*** Extract provided

[TUHS] Shell Level...

Terry Jones terry at jon.es
Tue Jan 21 09:51:33 AEST 2020


I also make new shells fairly regularly, about half the time because I wan
to set some variables that I don't want to have to reset.  Then if/when I
forget which window I was in, I can check with SHLVL (at least when using
bash, which I normally don't do).  But I'm normally in & out of the
sub-shells very quickly so don't often need to check.

Terry


On Mon, Jan 20, 2020 at 8:43 PM Theodore Y. Ts'o <tytso at mit.edu> wrote:

> On Mon, Jan 20, 2020 at 09:15:56AM +0100, markus schnalke wrote:
> > Hoi.
> >
> > [2020-01-19 14:22] Grant Taylor via TUHS <tuhs at minnie.tuhs.org>
> > >
> > > Have you ever used shell level, $SHLVL, in your weekly ~> daily use of
> Unix?

******

Answer these about the mailing list post:
1. In which shell does Terry say he can check which window he was in using SHLVL?
2. At what time on Mon, Jan 20, 2020 did Theodore Y. Ts'o write?
3. Which variable did Grant Taylor ask about using in weekly or daily Unix use?
The listing comes from a separate source, unrelated to the mailing list post.

*** Provided data

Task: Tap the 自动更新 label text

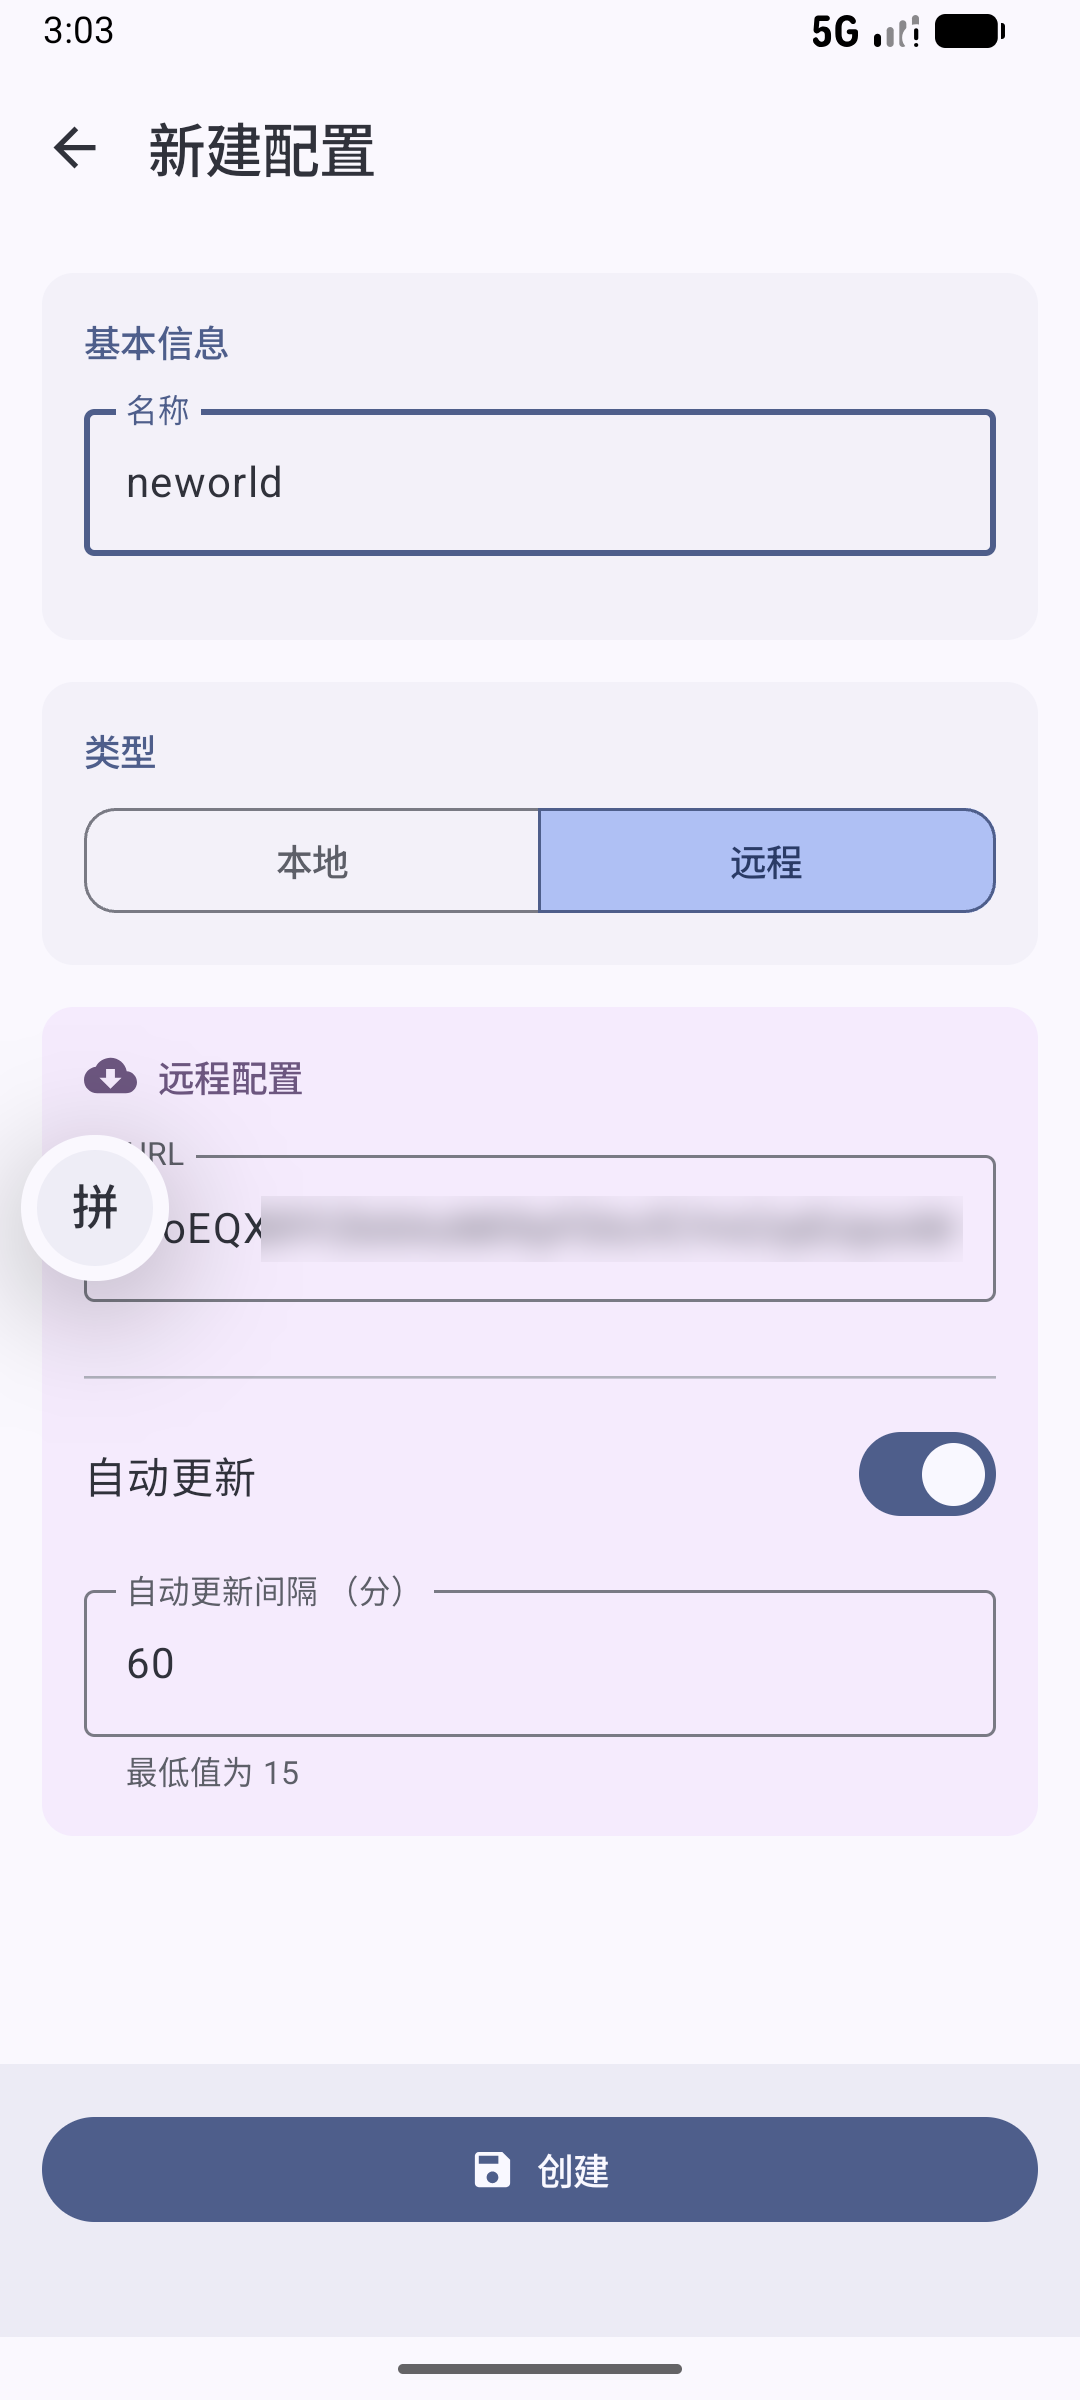Action: click(x=171, y=1478)
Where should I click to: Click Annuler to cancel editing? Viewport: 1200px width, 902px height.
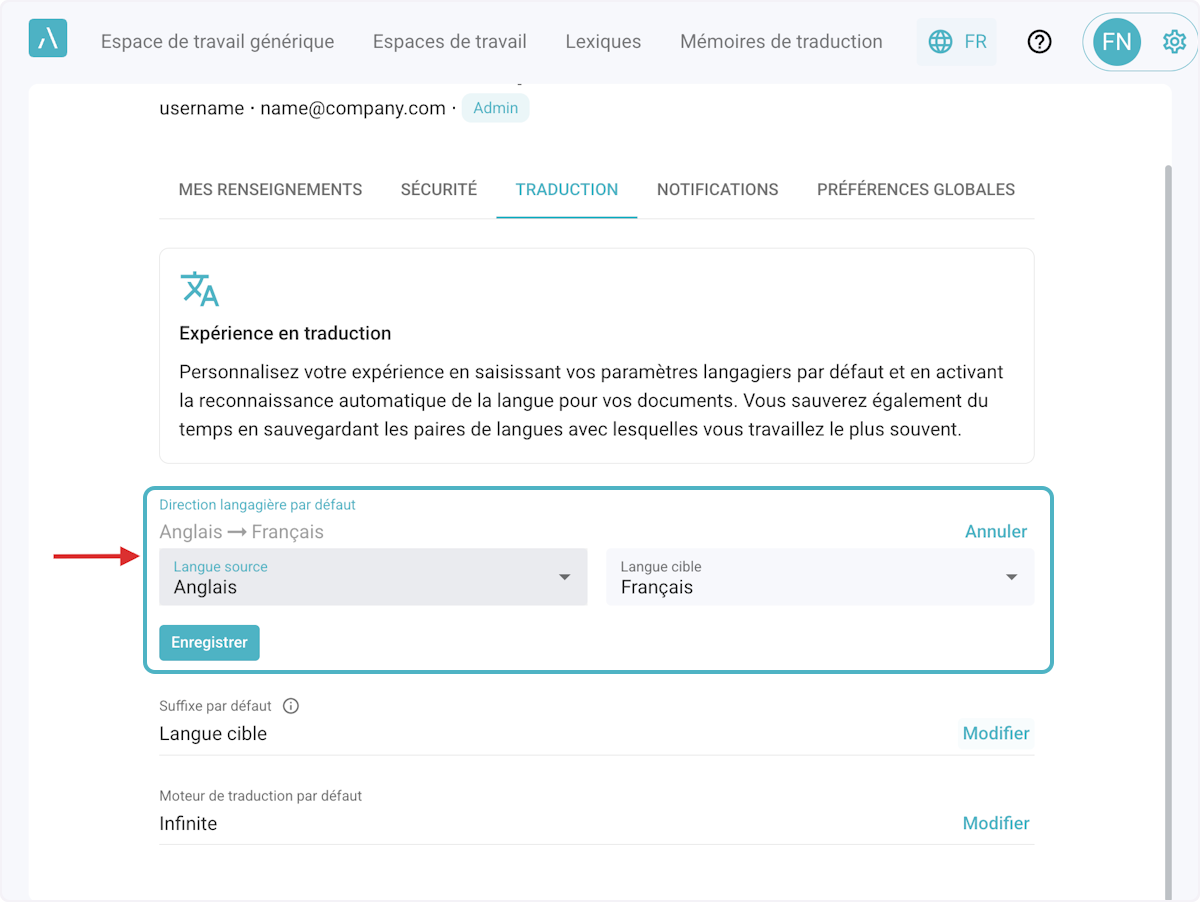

******

### Final result
1. Bash
2. 8:43 PM
3. $SHLVL (shell level)